TEXT SEGMENT —

* * * *

Lawmakers try to fix a side effect of reducing drug and theft crimes: Not enough DNA samples for cold cases

A scientist works at the Hertzberg-–Davis Forensic Science Center at Cal State L.A.
(Brian van der Brug / Los Angeles Times)

California lawmakers are once again trying to expand the collection of DNA evidence in criminal cases, something they say has declined under Proposition 47, hurting cold rape and murder investigations.

The landmark ballot measure, which voters passed in 2014, reduced drug possession and some theft crimes to misdemeanors in a move to lower the jail and prison population across the state. But in doing so, law enforcement officials say, the list of felony cases from which police are required to gather DNA evidence has been narrowed, causing a drop in the state’s database of forensic samples.

Assemblyman Jim Cooper (D-Elk Grove) says he hopes to address that “unintended consequence” through the reintroduction of Assembly Bill 16, which would order investigators to gather swab samples, blood specimens, palm prints and fingerprints from offenders convicted of certain misdemeanors.


An identical iteration of the bill died last legislative session in the Senate Public Safety Committee amid opposition from privacy and civil rights advocates who found its provisions too far-reaching. But Cooper said it was a good proposal worth pitching again.

“What we want is to make sure that bad people who commit serious crimes are held accountable,” he said.

AB 16 would apply to misdemeanors that were considered felonies when voters in November 2004 passed Proposition 69, which required authorities to collect DNA evidence from all felons. It also would apply to some drug and theft offenses that before the passage of Proposition 47 were known as “wobblers,” or crimes that could be charged as misdemeanors or felonies depending on their severity.

Supporters of the legislation say collection of forensic evidence in these types of cases is crucial to investigations that have gone cold, in which officers have few leads to follow. They point to at least half a dozen studies in other cities and states that show assailants in old murder, rape and assault cases are often arrested years later for unrelated, lower offenses.

In 2010, the California attorney general’s office found that 61% of the DNA samples that were entered into the state’s databank and resulted in matches to suspects in cold cases had been collected in nonviolent, lower-level felony crimes, such as drug offenses, fraud or other property crimes.


Among those cases was that of 20-year-old Joshua Graham Packer, who was arrested on robbery charges and connected to an unsolved triple murder in Ventura County from 2009.

But opponents argue AB 16 would expand the forensic database far beyond the scope of any other state law, requiring the intrusive collection of DNA evidence in minor crimes such as drug possession and shoplifting.

Mica Doctoroff, a legislative advocate with the American Civil Liberties Union of California Center for Advocacy and Policy, said her organization had not yet taken a position on the bill. But she said the ACLU had opposed its predecessor due to the rising concerns with DNA evidence itself.

Once considered “the gold standard” of forensic science, DNA analysis has faced greater scrutiny in the courtroom as the methods to interpret results continue to evolve. Expanding the state’s database, Doctoroff said, could increase the likelihood of repeating past mistakes, raise serious privacy concerns and disproportionately target blacks and Latinos.

“We know that people of color are stopped, searched and arrested at a much higher rate in California,” she said. “With this type of expansion, you end up with an over-representation of sensitive information from people of color.”

* * * *

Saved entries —
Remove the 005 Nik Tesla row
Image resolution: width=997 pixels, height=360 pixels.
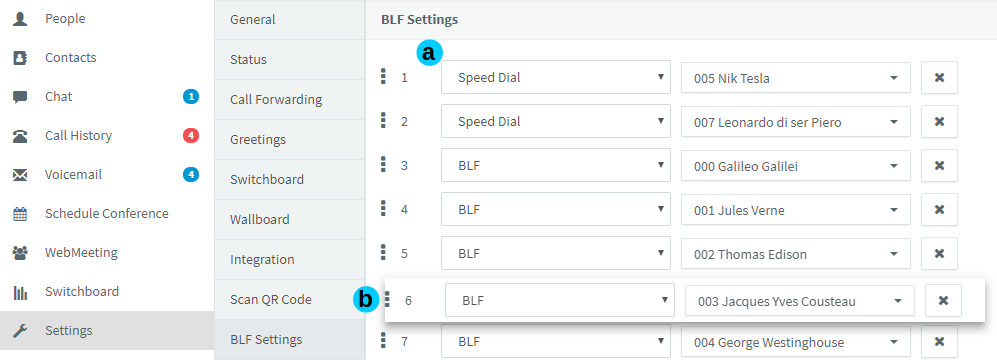(939, 78)
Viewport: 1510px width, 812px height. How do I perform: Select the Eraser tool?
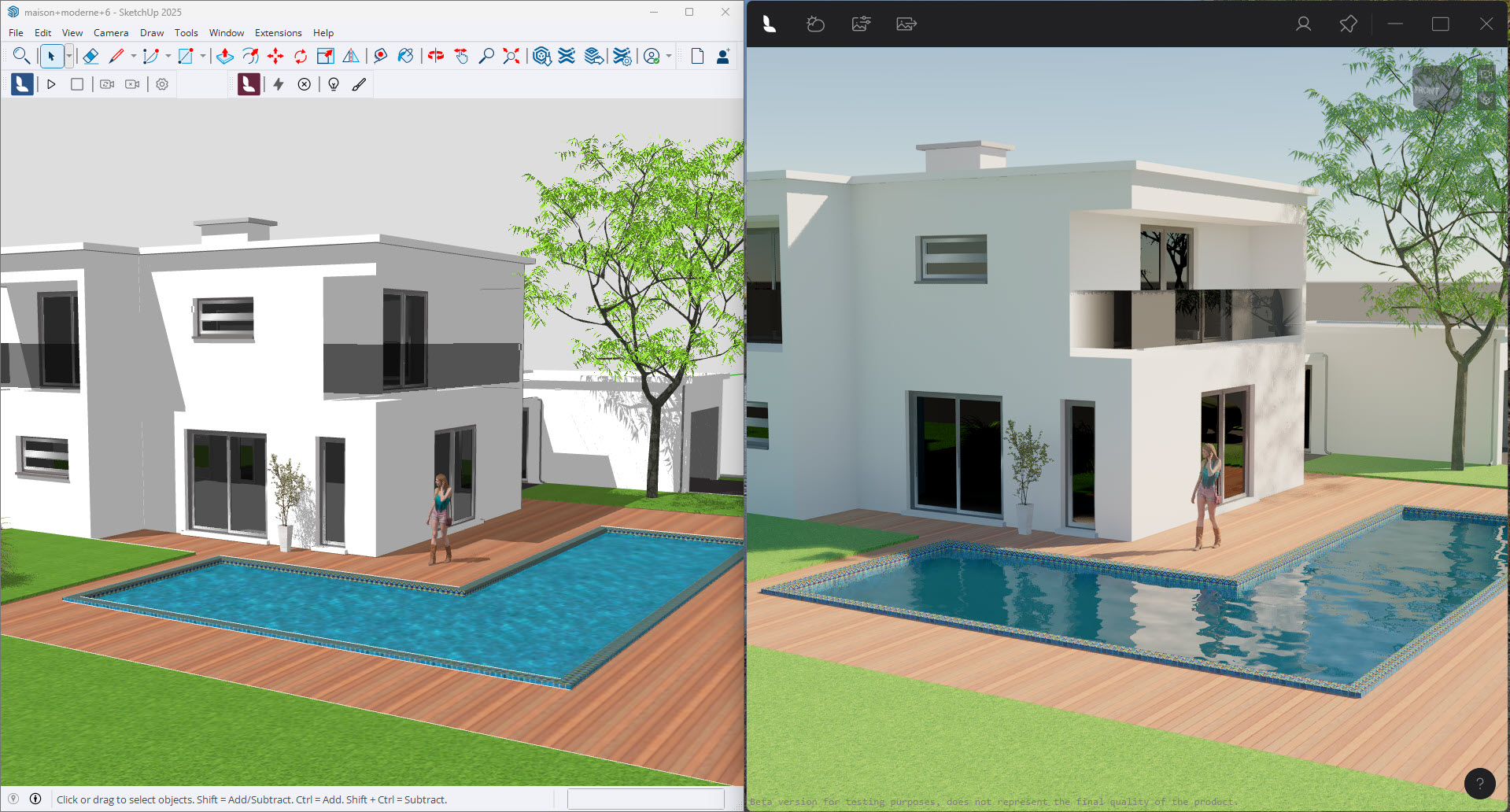(90, 56)
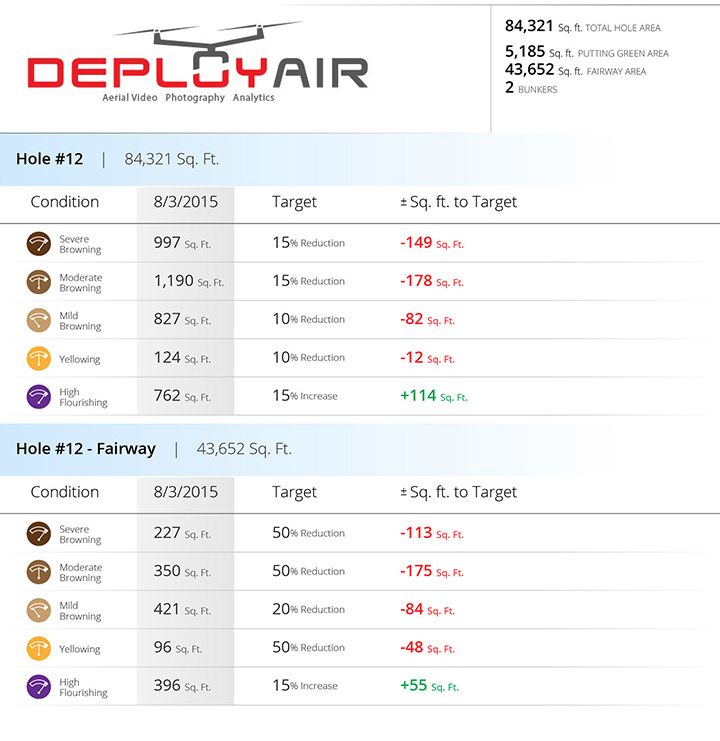The image size is (720, 741).
Task: Click the Moderate Browning icon in Fairway table
Action: [39, 572]
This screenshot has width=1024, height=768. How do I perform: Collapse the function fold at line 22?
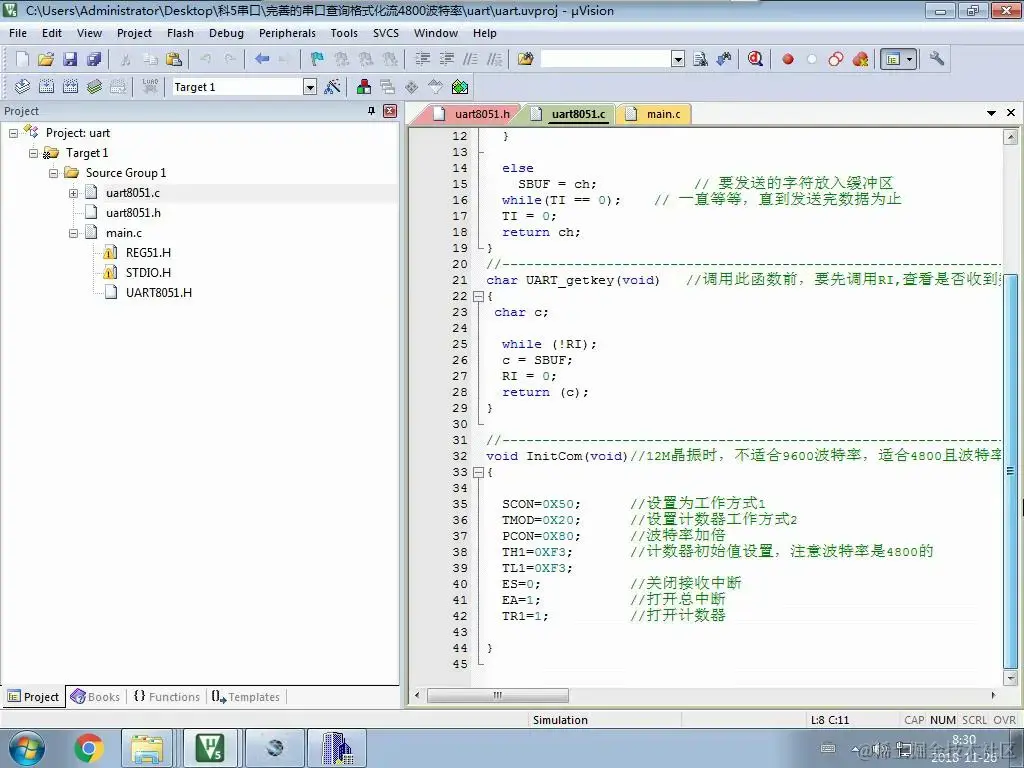(478, 296)
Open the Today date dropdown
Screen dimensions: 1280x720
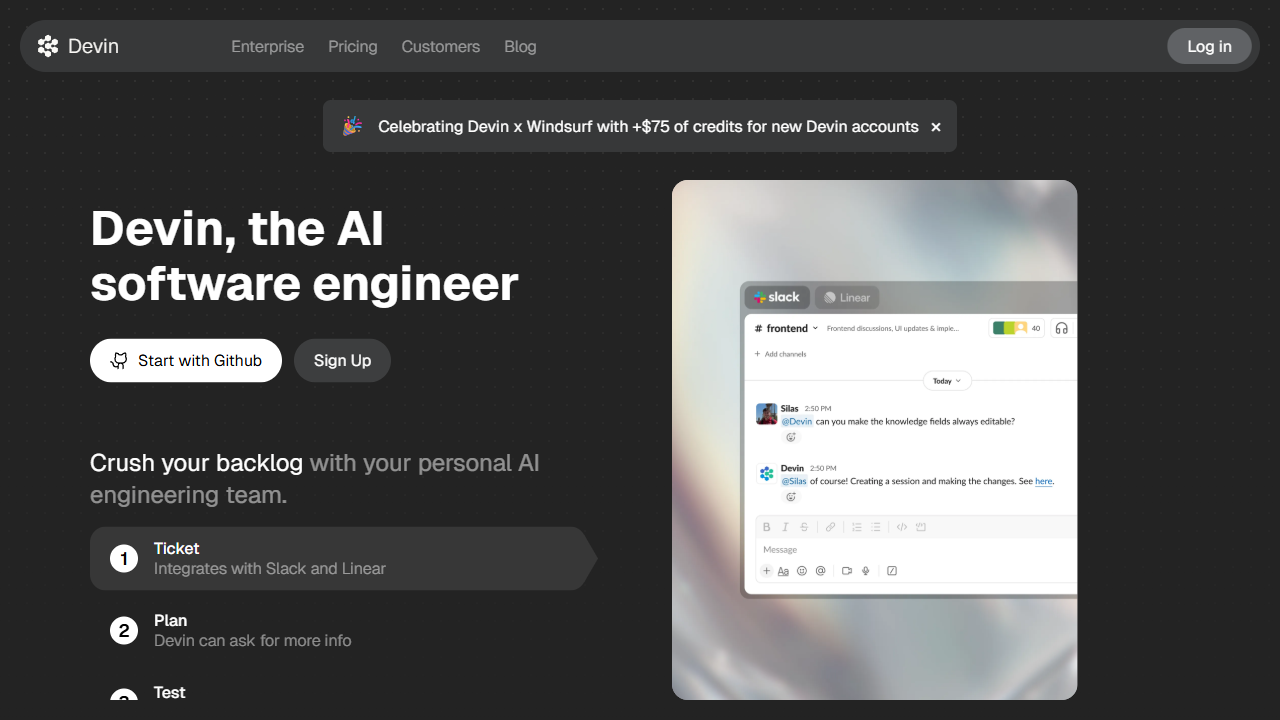tap(947, 381)
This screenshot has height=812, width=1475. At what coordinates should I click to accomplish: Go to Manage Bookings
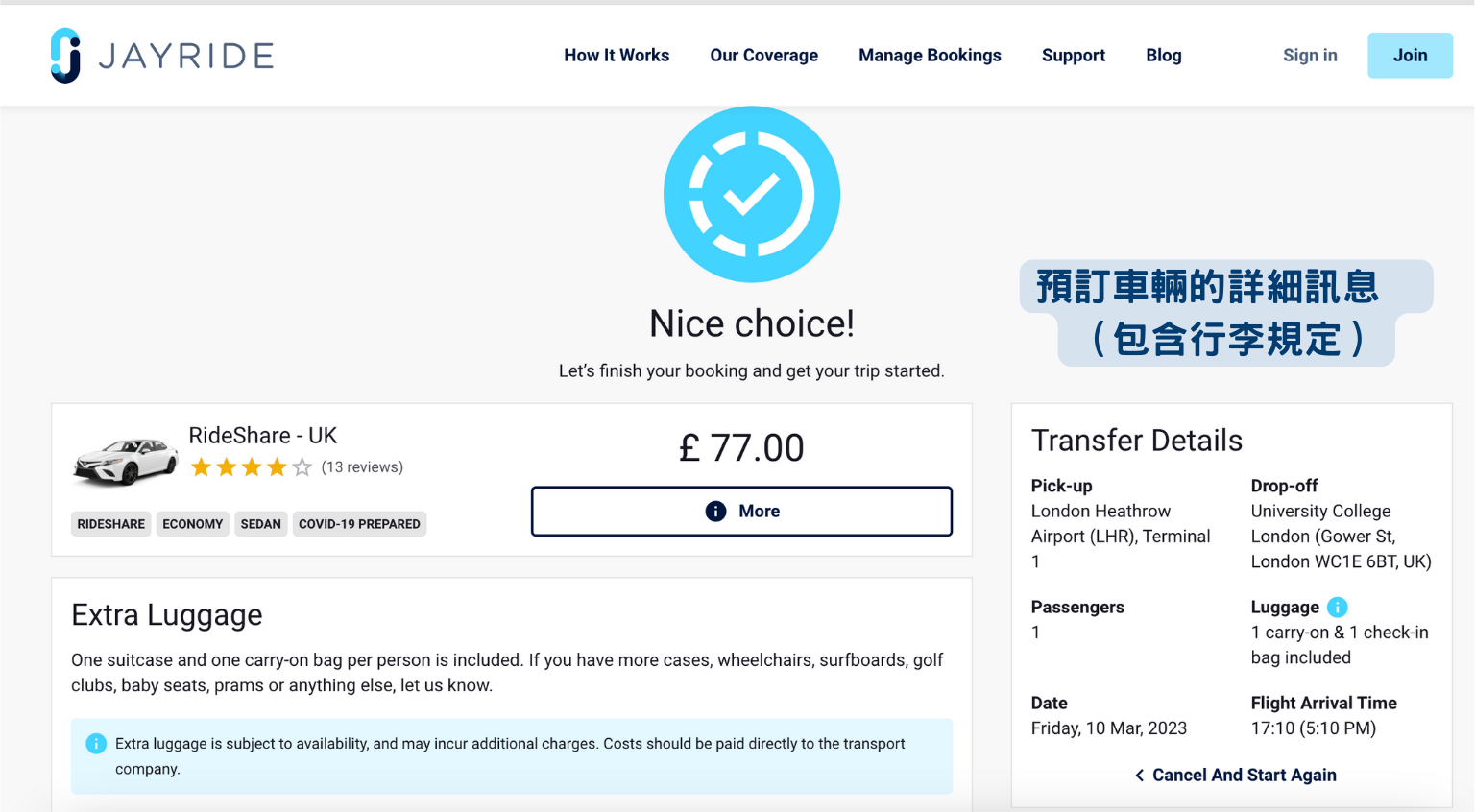[x=930, y=56]
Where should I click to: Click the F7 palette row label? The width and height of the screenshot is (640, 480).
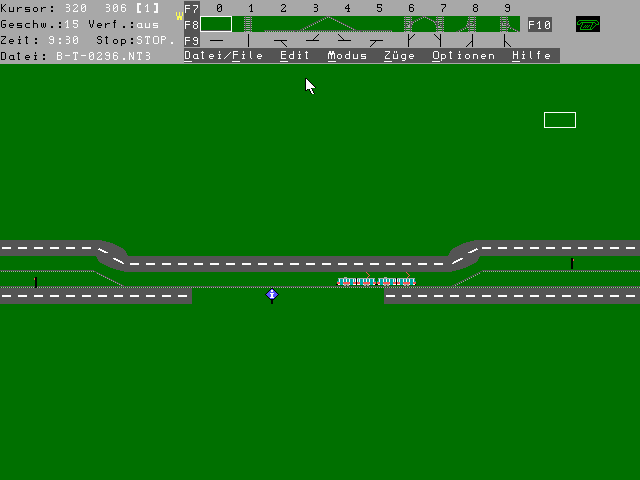pyautogui.click(x=191, y=8)
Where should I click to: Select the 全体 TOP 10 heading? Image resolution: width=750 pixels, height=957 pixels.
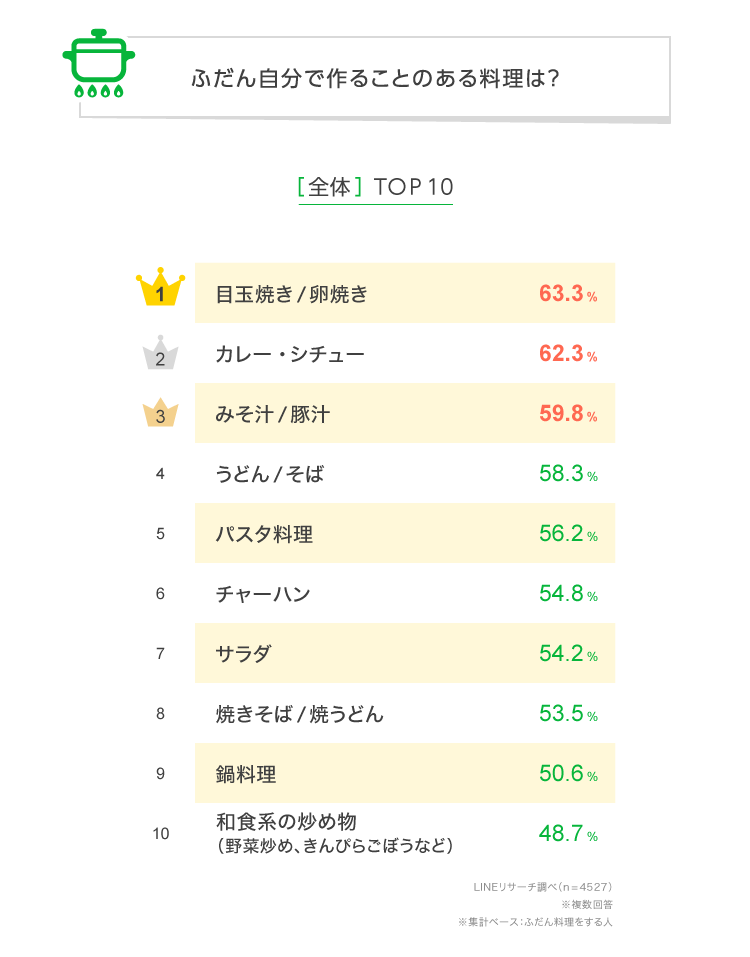tap(375, 187)
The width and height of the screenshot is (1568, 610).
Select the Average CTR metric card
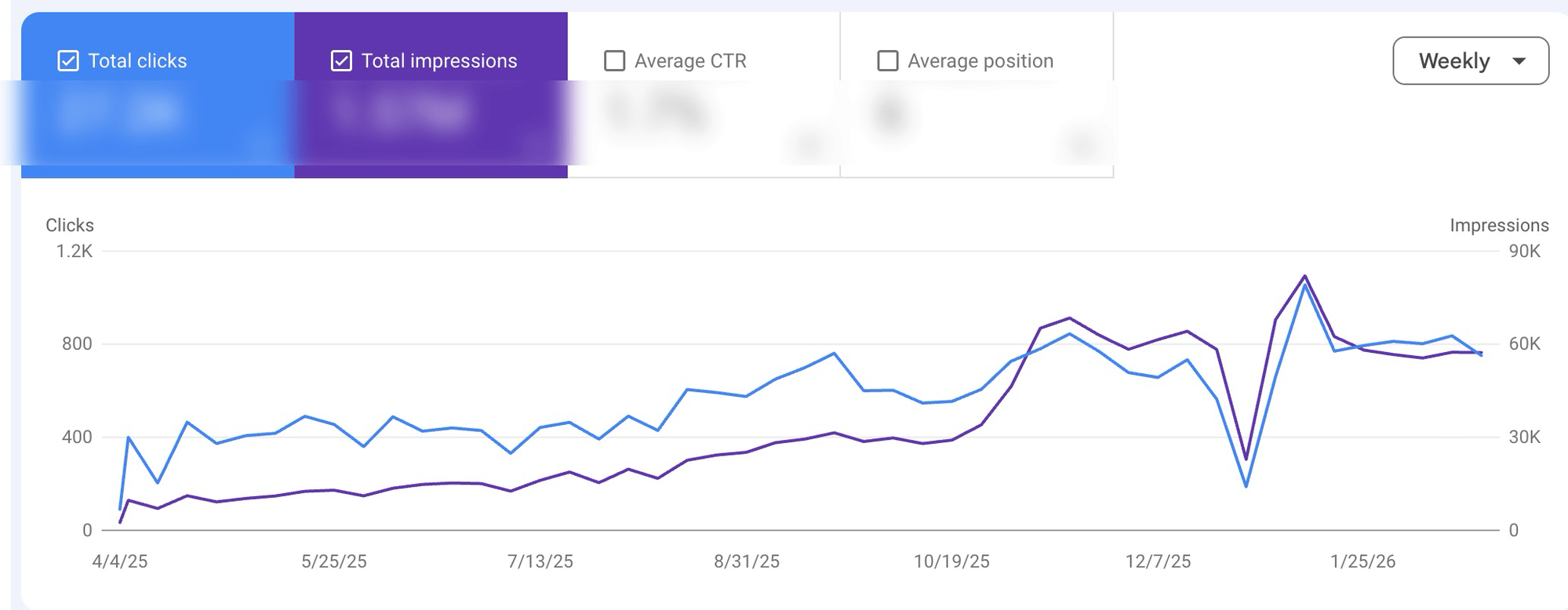click(x=702, y=94)
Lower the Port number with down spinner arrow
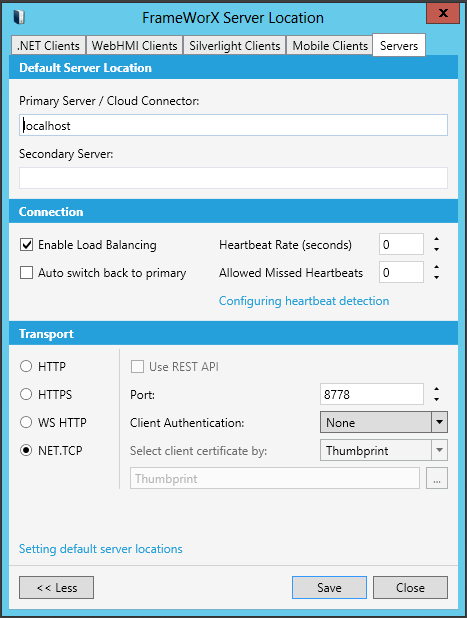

* * * *

ASSIGNMENT —
Answer these about the DNA article:
(a) In what year did voters pass Proposition 47?
(b) What did Proposition 69 require authorities to do?
(c) According to the California attorney general's office in 2010, what percentage of DNA samples that matched suspects in cold cases had been collected in nonviolent, lower-level felony crimes?
The data above are separate from the DNA article.

SOLVED EXERCISE —
(a) 2014
(b) Collect DNA evidence from all felons
(c) 61%